- What you should do
What should you transcribe? Every line from the top of the records below through the line with "This screenshot has width=1372, height=885.", exactly, and no pictures.

(Collected data)
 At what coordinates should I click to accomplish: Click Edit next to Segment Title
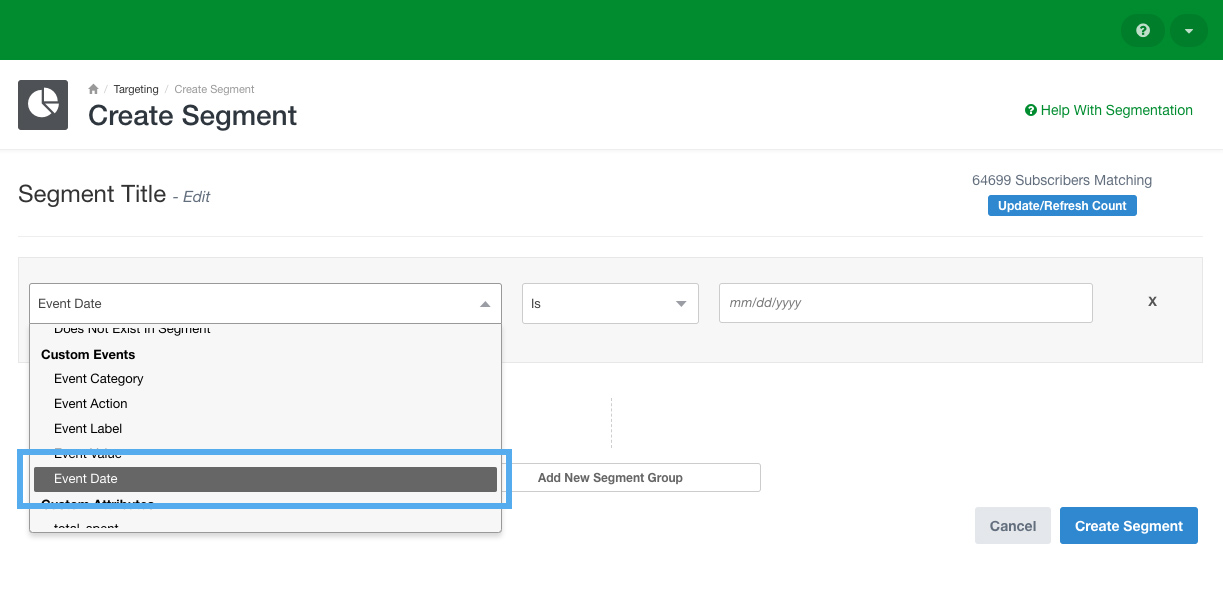[x=196, y=196]
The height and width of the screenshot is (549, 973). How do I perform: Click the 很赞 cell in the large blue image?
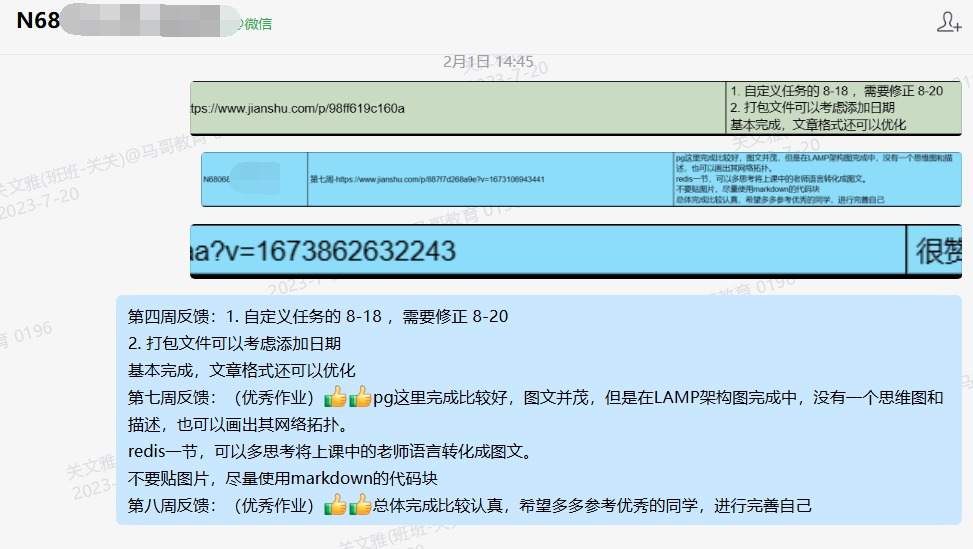(x=937, y=251)
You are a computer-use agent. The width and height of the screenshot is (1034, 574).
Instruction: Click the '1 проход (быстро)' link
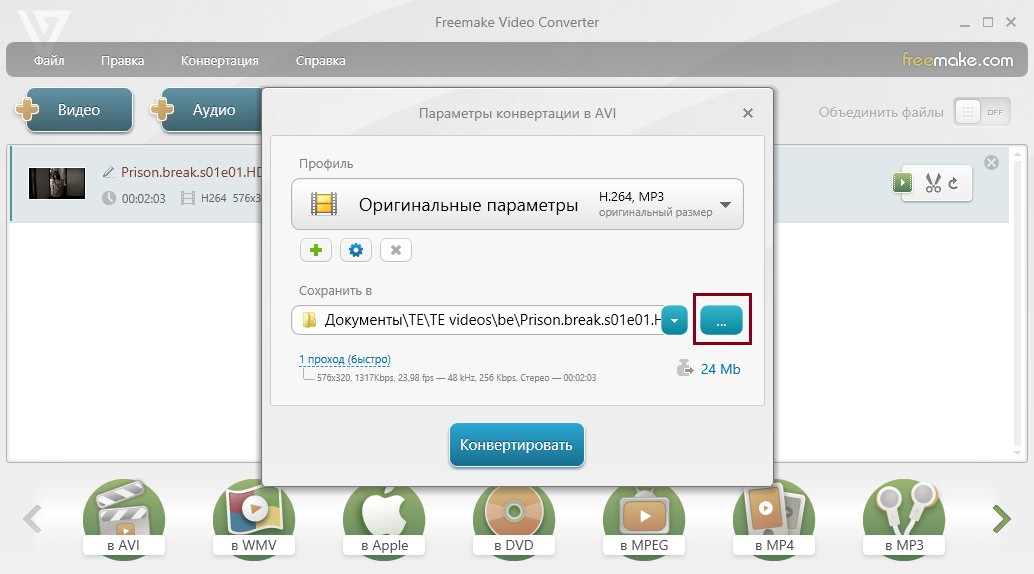click(x=345, y=359)
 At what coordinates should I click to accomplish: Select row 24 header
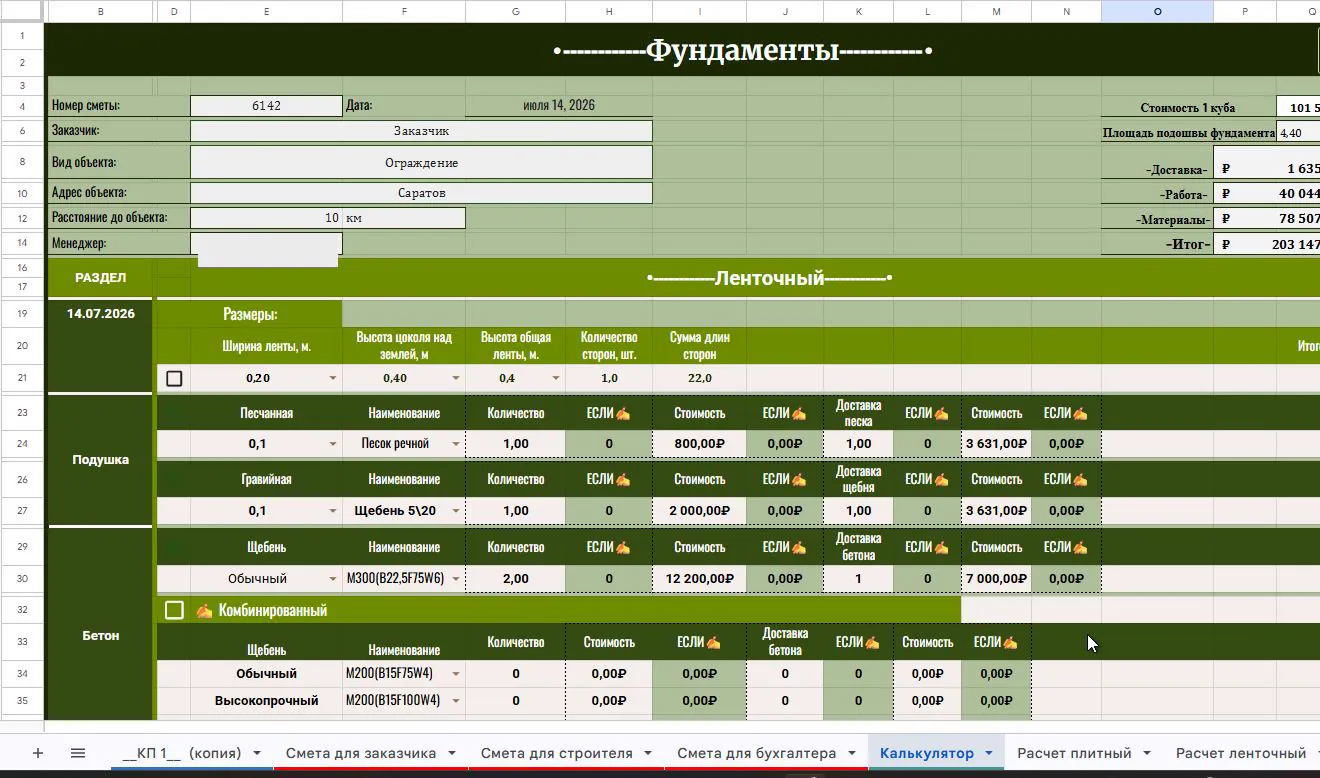pos(22,444)
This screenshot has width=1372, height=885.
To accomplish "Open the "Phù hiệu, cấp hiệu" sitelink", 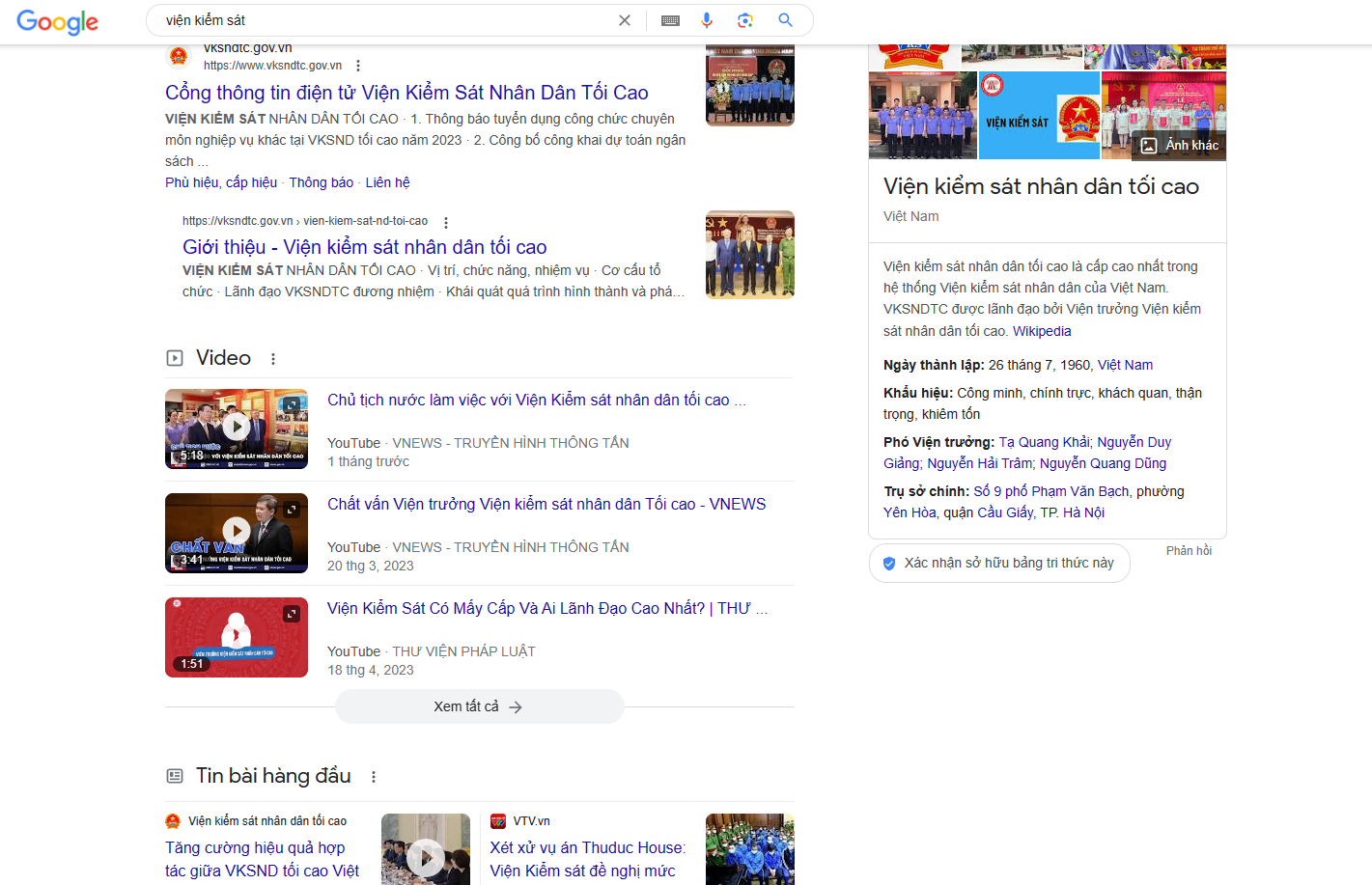I will point(221,182).
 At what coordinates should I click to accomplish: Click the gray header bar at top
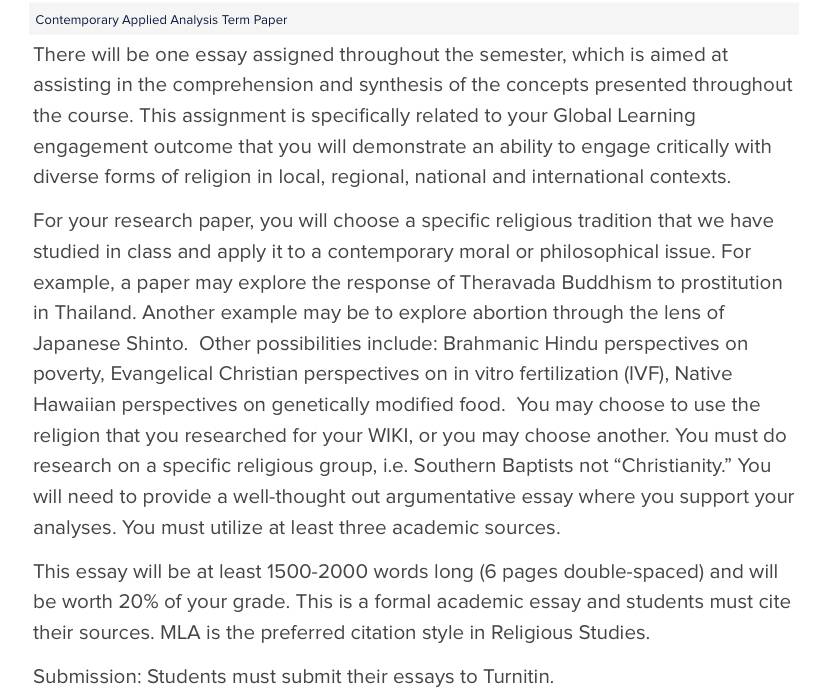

- Task output
 At what coordinates should I click to accomplish: Click Edit next to Segment Title
[x=196, y=196]
The height and width of the screenshot is (549, 973). How do I perform: Click the 很赞 cell in the large blue image?
(x=937, y=251)
You are a computer-use agent. The width and height of the screenshot is (1034, 574).
Instruction: Click the '1 проход (быстро)' link
click(x=345, y=359)
 At what coordinates should I click to accomplish: Select row 24 header
pos(22,444)
This screenshot has width=1372, height=885.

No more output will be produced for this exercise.